The Siltronic deal provides an example of this: more than a year after filing, the BMWK's apparent disregard of timing implications of the FDI screening procedure for the deal shows that parties need to carefully consider and address review timelines. Parties cannot rely on regulators' goodwill to timely close a deal.
Also, parties should note that FDI regulators do not operate in a vacuum. Deal reviews can be interdependent – even if one review is subject to German FDI rules and the other to Chinese competition law, like in the Siltronic deal.
The duration of the procedure and the eventual failing of the Siltronic deal further – and once again – demonstrate heightened scrutiny of and protectionism against FDI in sectors that governments deem critical for economic development. In recent years, Germany and regulators worldwide have significantly ramped up scrutiny of planned takeovers of high-tech companies by foreign investors. The scope of the German FDI regime was once again extended on 1 January – this time focusing on critical infrastructure. This follows a number of reforms over the recent past, with last year's reforms focussing on critical technologies. In parallel, the EU is working on a €45 billion European Chips Act to secure the supply of semiconductors. Similar initiatives of the EU and Member States address, e.g. 5G, AI, robotics and battery technology.

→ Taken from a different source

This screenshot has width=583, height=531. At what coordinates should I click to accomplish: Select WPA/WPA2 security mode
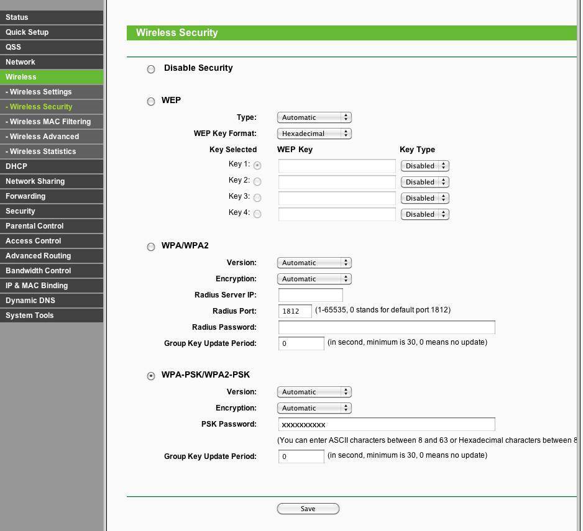(151, 247)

You should therefore make sure to address potential risks of delay or even failure of M&A deals from the start, for example by:
- defining (deemed) clearance as a closing condition – if notification is mandatory, the deal is subject to a standstill obligation and the parties must await clearance before closing;
- including a right of termination in case the deal is not cleared before a certain long stop date;
- agreeing on a break-up fee to be paid by the buyer in case of a prohibition – ideally in a separate agreement because the law is silent on whether, in case of a prohibition, the entire agreement becomes invalid; and
- specifying how the parties shall react in case of a prohibition or an order and who bears the costs. In practice, the buyer is often required to challenge prohibitions and orders at their own expense. If an order is economically reasonable, the buyer is often required to comply with it.
Authored by Sebastian Faust, Stefan Kirwitzke, and Philipp Reckers.